(Task a)
Copy the lines of the entries below word for word, starting at the line that contains "At what coordinates should I click to accomplish: Switch" and ending at the line that contains "coord(411,346)".

--- START OF Given text ---

I love translating said:


> Just a note, Firefox also allows you to right-click the mouse to select the text you want to copy, but you have to press Ctrl+V to paste it
> 
> I hope your life here is a little bit easier now



Why can't you right-click to paste? I can (FF/MAC).

Also, in your first reply you copied & pasted the edit/quote buttons as well as the progress.gif, which will spin eternally if you don't edit it out .


----------



## KateNicole

Are you using Firefox?  I can't right click to cut, copy and paste in Firefox, but I can in IE.


----------



## lsp

KateNicole said:


> Are you using Firefox?  I can't right click to cut, copy and paste in Firefox, but I can in IE.



Yeah, FF/MAC, as I indicated. Version 1.07.


----------



## KateNicole

. . . I was directing that to the original poster (not you), since he is the one that is having the problem.

I just don't use Firefox for WordReference anymore.  It might work for some people, but for me, it just isn't worth the hassle.


----------



## danielfranco

http://forum.wordreference.com/member.php?u=19234


> KateNicole
> 
> 
> 
> 
> 
> vbmenu_register("postmenu_1356311", true);
> Senior Member
> Join Date: Jul 2005
> Location: Miami, Florida
> Native of: English (USA)
> Posts: 1,815
> 
> 
> *Re: Why can't we copy and paste things?!*
> . . . I was directing that to the original poster (not you), since he is the one that is having the problem.
> 
> I just don't use Firefox for WordReference anymore.  It might work for some people, but for me, it just isn't worth the hassle.
> __________________
> Corrections are encouraged; please don't be shy with me.



Just checking if I could do it with FireFox... right-click, then ctrl-V...
Ah, well, it's okay then.


----------



## la reine victoria

My trusty mouse does all the work for me.  No problems.




LRV


----------

--- END OF Given text ---

(Task b)
Name each user who has a post heading in the forum thread, listing each name only once.

--- START OF Data section ---

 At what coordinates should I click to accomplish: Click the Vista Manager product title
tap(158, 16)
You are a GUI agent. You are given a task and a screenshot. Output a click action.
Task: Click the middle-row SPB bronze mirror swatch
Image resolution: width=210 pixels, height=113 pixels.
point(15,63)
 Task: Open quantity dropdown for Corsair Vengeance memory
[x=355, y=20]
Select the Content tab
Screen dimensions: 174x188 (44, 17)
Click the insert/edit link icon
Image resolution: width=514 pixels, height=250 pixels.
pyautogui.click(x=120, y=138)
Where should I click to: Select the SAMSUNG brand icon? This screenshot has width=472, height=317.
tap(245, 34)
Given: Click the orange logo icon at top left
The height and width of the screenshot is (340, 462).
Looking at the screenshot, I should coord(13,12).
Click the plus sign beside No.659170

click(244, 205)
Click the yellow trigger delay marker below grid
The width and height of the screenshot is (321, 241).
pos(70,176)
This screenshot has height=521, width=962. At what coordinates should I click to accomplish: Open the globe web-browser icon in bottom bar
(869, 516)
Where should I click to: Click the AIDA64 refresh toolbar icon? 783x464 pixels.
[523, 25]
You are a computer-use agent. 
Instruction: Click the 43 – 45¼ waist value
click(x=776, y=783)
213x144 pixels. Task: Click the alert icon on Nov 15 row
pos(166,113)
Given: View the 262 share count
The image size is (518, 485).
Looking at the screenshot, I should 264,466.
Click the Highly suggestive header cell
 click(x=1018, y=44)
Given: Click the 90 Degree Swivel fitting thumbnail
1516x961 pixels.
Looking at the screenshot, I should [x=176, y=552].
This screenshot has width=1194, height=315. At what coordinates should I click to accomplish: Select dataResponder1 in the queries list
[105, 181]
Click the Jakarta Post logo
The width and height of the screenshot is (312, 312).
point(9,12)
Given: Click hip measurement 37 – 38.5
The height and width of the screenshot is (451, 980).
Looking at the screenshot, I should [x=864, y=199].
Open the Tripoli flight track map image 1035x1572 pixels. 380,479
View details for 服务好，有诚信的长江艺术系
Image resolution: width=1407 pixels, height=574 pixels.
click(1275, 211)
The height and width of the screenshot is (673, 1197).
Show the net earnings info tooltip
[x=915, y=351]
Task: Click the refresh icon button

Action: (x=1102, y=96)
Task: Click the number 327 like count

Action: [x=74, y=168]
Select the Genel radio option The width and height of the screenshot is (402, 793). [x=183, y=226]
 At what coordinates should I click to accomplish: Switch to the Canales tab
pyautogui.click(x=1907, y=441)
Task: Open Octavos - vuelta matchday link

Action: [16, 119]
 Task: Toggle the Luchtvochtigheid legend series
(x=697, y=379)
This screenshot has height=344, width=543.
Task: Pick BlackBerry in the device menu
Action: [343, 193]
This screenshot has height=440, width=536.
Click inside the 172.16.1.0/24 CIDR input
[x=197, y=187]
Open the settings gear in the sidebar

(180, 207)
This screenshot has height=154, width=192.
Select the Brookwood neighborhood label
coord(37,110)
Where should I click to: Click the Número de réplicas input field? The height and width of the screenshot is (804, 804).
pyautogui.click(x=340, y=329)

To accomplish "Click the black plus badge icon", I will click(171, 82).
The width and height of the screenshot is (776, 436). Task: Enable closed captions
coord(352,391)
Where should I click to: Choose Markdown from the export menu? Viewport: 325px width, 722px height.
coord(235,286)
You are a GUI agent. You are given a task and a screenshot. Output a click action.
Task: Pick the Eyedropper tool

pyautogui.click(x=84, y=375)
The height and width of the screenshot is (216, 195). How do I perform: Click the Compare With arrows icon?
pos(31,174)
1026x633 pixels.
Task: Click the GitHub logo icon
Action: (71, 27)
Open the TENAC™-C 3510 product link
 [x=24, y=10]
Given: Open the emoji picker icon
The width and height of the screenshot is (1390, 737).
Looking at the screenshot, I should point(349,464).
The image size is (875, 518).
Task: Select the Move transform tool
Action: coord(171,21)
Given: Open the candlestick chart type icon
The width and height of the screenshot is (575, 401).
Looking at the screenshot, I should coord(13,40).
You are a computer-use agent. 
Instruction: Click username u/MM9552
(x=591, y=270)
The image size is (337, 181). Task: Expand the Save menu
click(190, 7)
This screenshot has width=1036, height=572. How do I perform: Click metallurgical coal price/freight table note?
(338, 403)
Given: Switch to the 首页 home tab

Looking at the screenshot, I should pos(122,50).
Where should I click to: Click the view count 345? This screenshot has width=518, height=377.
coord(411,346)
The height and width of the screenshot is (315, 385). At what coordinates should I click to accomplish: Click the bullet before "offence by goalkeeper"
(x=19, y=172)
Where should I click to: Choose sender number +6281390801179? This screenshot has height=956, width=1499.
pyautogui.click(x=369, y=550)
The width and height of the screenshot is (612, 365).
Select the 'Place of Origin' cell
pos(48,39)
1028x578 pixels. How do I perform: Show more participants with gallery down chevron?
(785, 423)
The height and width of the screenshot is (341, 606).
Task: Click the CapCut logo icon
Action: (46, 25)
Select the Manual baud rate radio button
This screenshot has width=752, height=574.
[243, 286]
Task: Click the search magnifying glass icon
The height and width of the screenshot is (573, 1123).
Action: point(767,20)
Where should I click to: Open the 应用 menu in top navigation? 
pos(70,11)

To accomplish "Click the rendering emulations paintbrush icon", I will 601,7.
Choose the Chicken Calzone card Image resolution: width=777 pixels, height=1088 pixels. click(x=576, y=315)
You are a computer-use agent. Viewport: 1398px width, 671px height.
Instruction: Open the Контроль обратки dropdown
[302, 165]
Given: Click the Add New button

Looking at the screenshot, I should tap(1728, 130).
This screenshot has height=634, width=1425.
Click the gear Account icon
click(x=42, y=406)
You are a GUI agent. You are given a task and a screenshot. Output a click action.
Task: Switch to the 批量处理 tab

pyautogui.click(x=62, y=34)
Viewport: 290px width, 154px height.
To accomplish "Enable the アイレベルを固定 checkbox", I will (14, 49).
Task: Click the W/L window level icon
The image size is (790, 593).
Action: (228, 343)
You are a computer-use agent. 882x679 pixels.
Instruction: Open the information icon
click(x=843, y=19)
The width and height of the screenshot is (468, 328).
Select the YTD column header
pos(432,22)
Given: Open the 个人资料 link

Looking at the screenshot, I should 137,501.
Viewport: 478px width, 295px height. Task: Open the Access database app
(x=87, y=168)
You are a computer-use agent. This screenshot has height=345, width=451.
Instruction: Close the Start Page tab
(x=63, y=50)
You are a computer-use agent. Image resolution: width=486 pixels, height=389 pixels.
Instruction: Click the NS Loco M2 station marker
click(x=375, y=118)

--- END OF Data section ---

(Task solution a)
 At what coordinates should I click to accomplish: Switch to the Canales tab
pyautogui.click(x=1907, y=441)
Task: Open Octavos - vuelta matchday link

Action: [16, 119]
 Task: Toggle the Luchtvochtigheid legend series
(x=697, y=379)
This screenshot has height=344, width=543.
Task: Pick BlackBerry in the device menu
Action: [343, 193]
This screenshot has height=440, width=536.
Click inside the 172.16.1.0/24 CIDR input
[x=197, y=187]
Open the settings gear in the sidebar

(180, 207)
This screenshot has height=154, width=192.
Select the Brookwood neighborhood label
coord(37,110)
Where should I click to: Click the Número de réplicas input field? The height and width of the screenshot is (804, 804).
pyautogui.click(x=340, y=329)

To accomplish "Click the black plus badge icon", I will click(171, 82).
The width and height of the screenshot is (776, 436). Task: Enable closed captions
coord(352,391)
Where should I click to: Choose Markdown from the export menu? Viewport: 325px width, 722px height.
coord(235,286)
You are a GUI agent. You are given a task and a screenshot. Output a click action.
Task: Pick the Eyedropper tool

pyautogui.click(x=84, y=375)
The height and width of the screenshot is (216, 195). How do I perform: Click the Compare With arrows icon?
pos(31,174)
1026x633 pixels.
Task: Click the GitHub logo icon
Action: (71, 27)
Open the TENAC™-C 3510 product link
 [x=24, y=10]
Given: Open the emoji picker icon
The width and height of the screenshot is (1390, 737).
Looking at the screenshot, I should point(349,464).
The image size is (875, 518).
Task: Select the Move transform tool
Action: coord(171,21)
Given: Open the candlestick chart type icon
The width and height of the screenshot is (575, 401).
Looking at the screenshot, I should coord(13,40).
You are a computer-use agent. 
Instruction: Click username u/MM9552
(x=591, y=270)
The image size is (337, 181). Task: Expand the Save menu
click(190, 7)
This screenshot has width=1036, height=572. How do I perform: Click metallurgical coal price/freight table note?
(338, 403)
Given: Switch to the 首页 home tab

Looking at the screenshot, I should pos(122,50).
Where should I click to: Click the view count 345? This screenshot has width=518, height=377.
coord(411,346)

(Task solution b)
KateNicole
lsp
danielfranco
la reine victoria